Kisshu uscì dal laboratorio salutandolo con un dito medio alzato; quando la porta si bloccò con un sibilo, Pai si rilassò contro lo schienale della sedia.
Quanto detesto quand’ha ragione.
 
 
 
 
§§§
 
 
 
 
« Ah, senti che arietta! E che profumo di primavera! Mi sta venendo caldo. Perché mi guardi così? »
Ryou scosse la testa, nascondendo un sorrisetto, mentre continuava a spingere la carrozzina: « You’re funny, ginger. »
« Dai, è la nostra prima uscita ufficiale, sono contenta, » Ichigo gli strinse un po’ di più il braccio, poggiandovi la tempia e quasi zampettando accanto a lui, « Poi guarda come dorme! Quasi la invidio. »

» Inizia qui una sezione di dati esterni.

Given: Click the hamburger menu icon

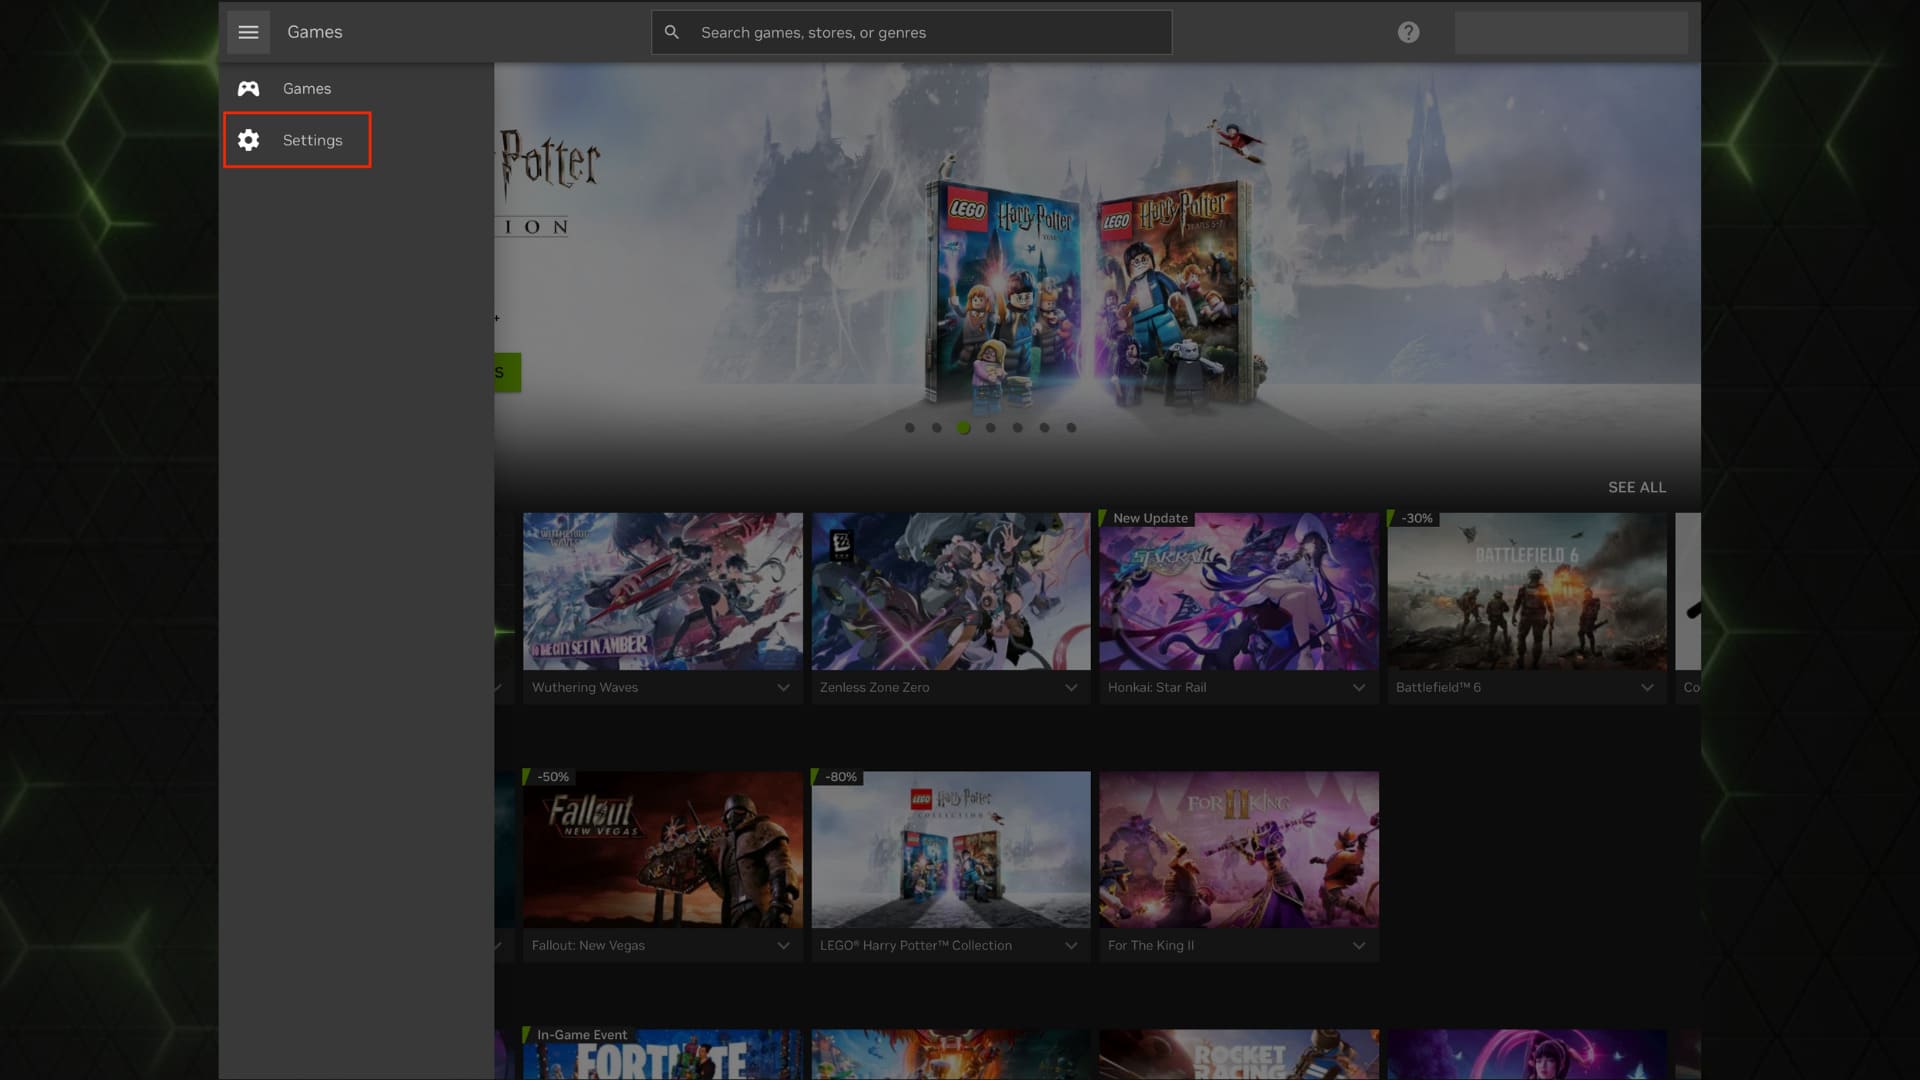Looking at the screenshot, I should click(248, 32).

« Se sei stanca, possiamo tornare a casa. »
« No, ancora un po’, » sospirò lei, « E poi dobbiamo ancora passare a prendere un paio di cose per stasera. »
Il biondo sbuffò sottovoce: « Ricordami perché stai già organizzando cene a tre settimane dal parto. »

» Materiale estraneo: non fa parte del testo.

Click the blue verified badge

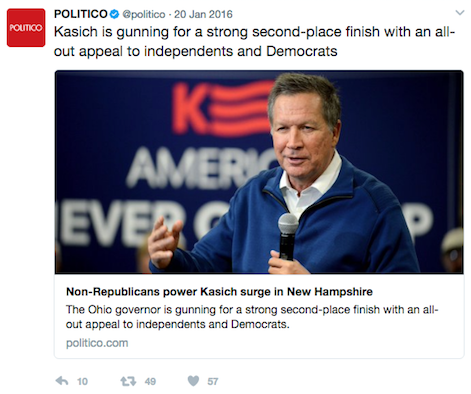pos(114,14)
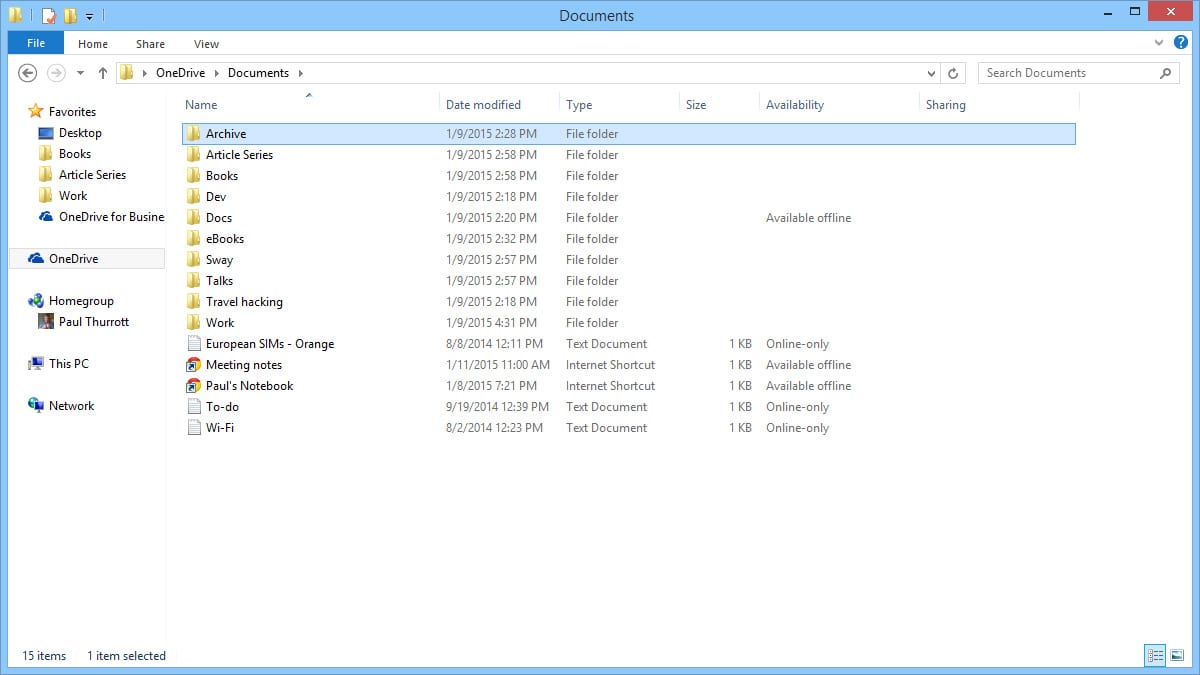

« Intanto non sto organizzando niente, io metto solo a disposizione il luogo e il cibo lo portano gli altri, » puntualizzò divertita lei, « E poi mi mancano le mie amiche, ho voglia di fare due chiacchiere e non pensare a quanto sono stanca per un paio d’ore. »
« Mmhm, » Ryou le lanciò un’occhiatina divertita, « Stai forse dicendo che non ti basto io? »
Ichigo arricciò il naso e gli diede una leggera spinta: « Quanto sei sciocco, certo che no. Ma ho circa due mesi di gossip arretrati, soprattutto da parte di Reta-chan. »
« Mi chiedo come tu abbia fatto a sopravvivere senza. »
« Shirogane! Non fare l’antipatico. »
Lui rise ancora, lasciandole un bacio leggere sulla testa, e continuarono a camminare tra i curati vialetti del parco per un altro quarto d’ora, finché Ichigo non individuò una panchina sotto l’ombra di un grosso albero.
« Ora pausa! » annunciò, portandosi le mani sulle reni per stirare un po’ la schiena, « Ci sediamo cinque minuti? »
« Mi stavo giusto preoccupando di questo tuo eccesso d’agonismo. »
« Come premio per la tua simpatia, ti tocca andarmi a prendere un gelato. »
Ryou mise il freno alla carrozzina, accertandosi che non fosse al sole, e guardò la rossa con un sopracciglio alzato: « Qui non c’è il Caffè. »
« Non dirmi che ti fa paura la concorrenza! »
« Ti ho viziato troppo. »
Ichigo si sedette con un sospiro e in risposta gli mostrò un sorriso sfavillante da bambina, cui lui ribatté con un buffetto sul naso.
« Vaniglia e cioccolato? »
« E panna montata. »
Con un altro buffetto, Shirogane si allontanò verso un chioschetto poco lontano che vendeva bevande, merendine e gelati, mentre la rossa si rilassava sulla panchina e iniziava a giocherellare con il cellulare, tenendo d’occhio Kimberly che continuava a dormire beata.
Persa com’era a recuperare i messaggi scambiati nella chat delle ragazze, non si accorse della figura che le comparve accanto finché questa non la chiamò con voce allegra, facendola sussultare.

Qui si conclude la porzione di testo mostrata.